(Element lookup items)
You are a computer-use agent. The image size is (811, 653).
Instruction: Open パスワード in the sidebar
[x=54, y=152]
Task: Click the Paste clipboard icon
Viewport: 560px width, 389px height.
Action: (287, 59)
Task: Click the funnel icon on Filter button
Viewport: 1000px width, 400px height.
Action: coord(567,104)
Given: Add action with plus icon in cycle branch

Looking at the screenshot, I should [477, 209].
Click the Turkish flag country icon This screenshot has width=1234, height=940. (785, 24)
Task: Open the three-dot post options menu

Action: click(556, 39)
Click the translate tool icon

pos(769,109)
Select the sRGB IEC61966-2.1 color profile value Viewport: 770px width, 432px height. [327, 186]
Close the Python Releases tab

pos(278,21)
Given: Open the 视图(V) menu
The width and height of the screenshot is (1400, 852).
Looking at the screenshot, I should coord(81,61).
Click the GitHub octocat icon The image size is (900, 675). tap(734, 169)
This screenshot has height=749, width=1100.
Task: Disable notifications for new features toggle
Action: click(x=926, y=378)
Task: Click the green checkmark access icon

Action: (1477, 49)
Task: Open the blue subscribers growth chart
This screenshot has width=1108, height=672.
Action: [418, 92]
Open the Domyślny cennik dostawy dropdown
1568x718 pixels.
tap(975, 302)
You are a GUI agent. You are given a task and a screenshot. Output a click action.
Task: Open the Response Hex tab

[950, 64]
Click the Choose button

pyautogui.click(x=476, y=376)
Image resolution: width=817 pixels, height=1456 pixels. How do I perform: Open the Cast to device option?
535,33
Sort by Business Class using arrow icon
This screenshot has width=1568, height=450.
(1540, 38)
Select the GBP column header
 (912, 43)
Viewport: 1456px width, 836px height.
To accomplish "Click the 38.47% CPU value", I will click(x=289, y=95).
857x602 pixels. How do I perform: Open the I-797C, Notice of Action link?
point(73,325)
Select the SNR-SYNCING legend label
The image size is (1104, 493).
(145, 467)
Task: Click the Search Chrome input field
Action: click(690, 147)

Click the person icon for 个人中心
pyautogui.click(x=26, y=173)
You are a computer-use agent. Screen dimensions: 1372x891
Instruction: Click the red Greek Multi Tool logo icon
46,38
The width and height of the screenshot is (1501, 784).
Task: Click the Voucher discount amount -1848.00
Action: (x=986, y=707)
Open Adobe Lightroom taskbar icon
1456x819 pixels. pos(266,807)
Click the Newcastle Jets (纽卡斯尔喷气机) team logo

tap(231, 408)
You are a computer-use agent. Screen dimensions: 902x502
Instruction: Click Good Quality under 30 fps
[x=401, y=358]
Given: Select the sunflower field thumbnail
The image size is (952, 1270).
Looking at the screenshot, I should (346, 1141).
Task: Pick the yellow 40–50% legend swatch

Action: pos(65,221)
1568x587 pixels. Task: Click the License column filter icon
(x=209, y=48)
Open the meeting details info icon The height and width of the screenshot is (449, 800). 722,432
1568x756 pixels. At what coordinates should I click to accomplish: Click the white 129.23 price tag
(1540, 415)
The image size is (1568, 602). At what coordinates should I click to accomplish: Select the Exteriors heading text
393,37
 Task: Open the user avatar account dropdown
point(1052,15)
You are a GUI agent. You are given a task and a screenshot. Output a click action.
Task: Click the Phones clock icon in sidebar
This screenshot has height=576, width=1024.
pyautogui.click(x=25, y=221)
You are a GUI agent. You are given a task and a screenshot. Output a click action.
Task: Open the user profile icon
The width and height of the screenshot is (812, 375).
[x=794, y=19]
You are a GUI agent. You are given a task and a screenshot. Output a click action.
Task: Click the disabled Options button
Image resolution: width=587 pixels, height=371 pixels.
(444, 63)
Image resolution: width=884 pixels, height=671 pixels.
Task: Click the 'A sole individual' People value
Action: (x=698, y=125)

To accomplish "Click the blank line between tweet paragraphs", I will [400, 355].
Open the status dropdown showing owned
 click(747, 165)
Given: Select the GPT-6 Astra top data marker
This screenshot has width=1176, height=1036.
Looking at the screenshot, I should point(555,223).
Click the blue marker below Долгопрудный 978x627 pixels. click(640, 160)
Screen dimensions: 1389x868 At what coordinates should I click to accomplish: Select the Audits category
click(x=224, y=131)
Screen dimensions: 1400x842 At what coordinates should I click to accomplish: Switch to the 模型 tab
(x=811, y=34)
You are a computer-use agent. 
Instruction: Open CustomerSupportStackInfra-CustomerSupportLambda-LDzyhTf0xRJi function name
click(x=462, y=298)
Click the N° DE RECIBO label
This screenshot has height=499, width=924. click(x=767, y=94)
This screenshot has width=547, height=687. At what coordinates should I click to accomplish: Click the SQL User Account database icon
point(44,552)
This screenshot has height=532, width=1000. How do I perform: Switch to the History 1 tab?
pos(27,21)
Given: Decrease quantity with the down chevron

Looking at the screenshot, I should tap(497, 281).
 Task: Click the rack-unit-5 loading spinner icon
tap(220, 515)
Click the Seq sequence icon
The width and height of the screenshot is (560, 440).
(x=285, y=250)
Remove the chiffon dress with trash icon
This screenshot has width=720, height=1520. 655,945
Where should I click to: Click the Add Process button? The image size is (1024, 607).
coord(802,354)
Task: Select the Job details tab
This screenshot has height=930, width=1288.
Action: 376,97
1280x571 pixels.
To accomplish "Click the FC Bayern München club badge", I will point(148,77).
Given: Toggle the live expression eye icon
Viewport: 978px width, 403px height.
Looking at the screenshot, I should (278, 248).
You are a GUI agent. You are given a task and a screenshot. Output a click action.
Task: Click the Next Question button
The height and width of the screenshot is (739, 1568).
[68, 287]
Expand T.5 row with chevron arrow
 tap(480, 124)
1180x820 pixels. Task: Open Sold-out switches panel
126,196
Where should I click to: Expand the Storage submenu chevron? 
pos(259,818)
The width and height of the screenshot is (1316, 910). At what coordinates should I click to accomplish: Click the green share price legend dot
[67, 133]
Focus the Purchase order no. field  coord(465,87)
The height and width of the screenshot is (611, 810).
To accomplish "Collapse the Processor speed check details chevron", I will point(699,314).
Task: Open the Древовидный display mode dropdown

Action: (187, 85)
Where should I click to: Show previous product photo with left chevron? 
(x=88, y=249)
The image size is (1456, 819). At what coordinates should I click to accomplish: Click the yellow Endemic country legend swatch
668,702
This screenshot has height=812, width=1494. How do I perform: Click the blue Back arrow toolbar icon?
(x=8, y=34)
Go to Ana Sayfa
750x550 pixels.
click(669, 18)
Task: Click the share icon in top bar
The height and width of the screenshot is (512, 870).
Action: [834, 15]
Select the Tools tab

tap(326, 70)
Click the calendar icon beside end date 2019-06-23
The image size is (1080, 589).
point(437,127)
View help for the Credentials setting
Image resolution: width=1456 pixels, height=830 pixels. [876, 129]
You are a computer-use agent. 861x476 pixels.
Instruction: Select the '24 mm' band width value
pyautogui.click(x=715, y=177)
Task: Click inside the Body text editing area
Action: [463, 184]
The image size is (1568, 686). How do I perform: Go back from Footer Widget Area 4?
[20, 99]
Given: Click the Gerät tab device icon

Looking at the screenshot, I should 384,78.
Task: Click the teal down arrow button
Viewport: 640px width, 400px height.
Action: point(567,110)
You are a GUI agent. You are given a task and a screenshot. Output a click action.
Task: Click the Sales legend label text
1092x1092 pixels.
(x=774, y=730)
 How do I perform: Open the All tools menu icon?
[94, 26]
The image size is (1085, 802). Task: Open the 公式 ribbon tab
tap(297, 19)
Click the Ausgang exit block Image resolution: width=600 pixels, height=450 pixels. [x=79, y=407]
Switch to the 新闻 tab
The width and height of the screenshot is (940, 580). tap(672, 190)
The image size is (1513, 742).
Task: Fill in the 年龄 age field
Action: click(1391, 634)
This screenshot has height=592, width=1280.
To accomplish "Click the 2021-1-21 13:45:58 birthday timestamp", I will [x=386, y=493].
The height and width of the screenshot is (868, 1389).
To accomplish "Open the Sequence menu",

TASK DETAILS
Reproduce the items beginning at the line that contains "The image size is (1456, 819)." and continuing through the line that contains "Image resolution: width=1456", with "calendar" replaced by "date picker" and every other part left unchanged.

EXERCISE OUTPUT
The image size is (1456, 819). At what coordinates should I click to accomplish: Click the yellow Endemic country legend swatch
668,702
This screenshot has height=812, width=1494. How do I perform: Click the blue Back arrow toolbar icon?
(x=8, y=34)
Go to Ana Sayfa
750x550 pixels.
click(669, 18)
Task: Click the share icon in top bar
The height and width of the screenshot is (512, 870).
Action: [834, 15]
Select the Tools tab

tap(326, 70)
Click the date picker icon beside end date 2019-06-23
The image size is (1080, 589).
point(437,127)
View help for the Credentials setting
Image resolution: width=1456 pixels, height=830 pixels. [876, 129]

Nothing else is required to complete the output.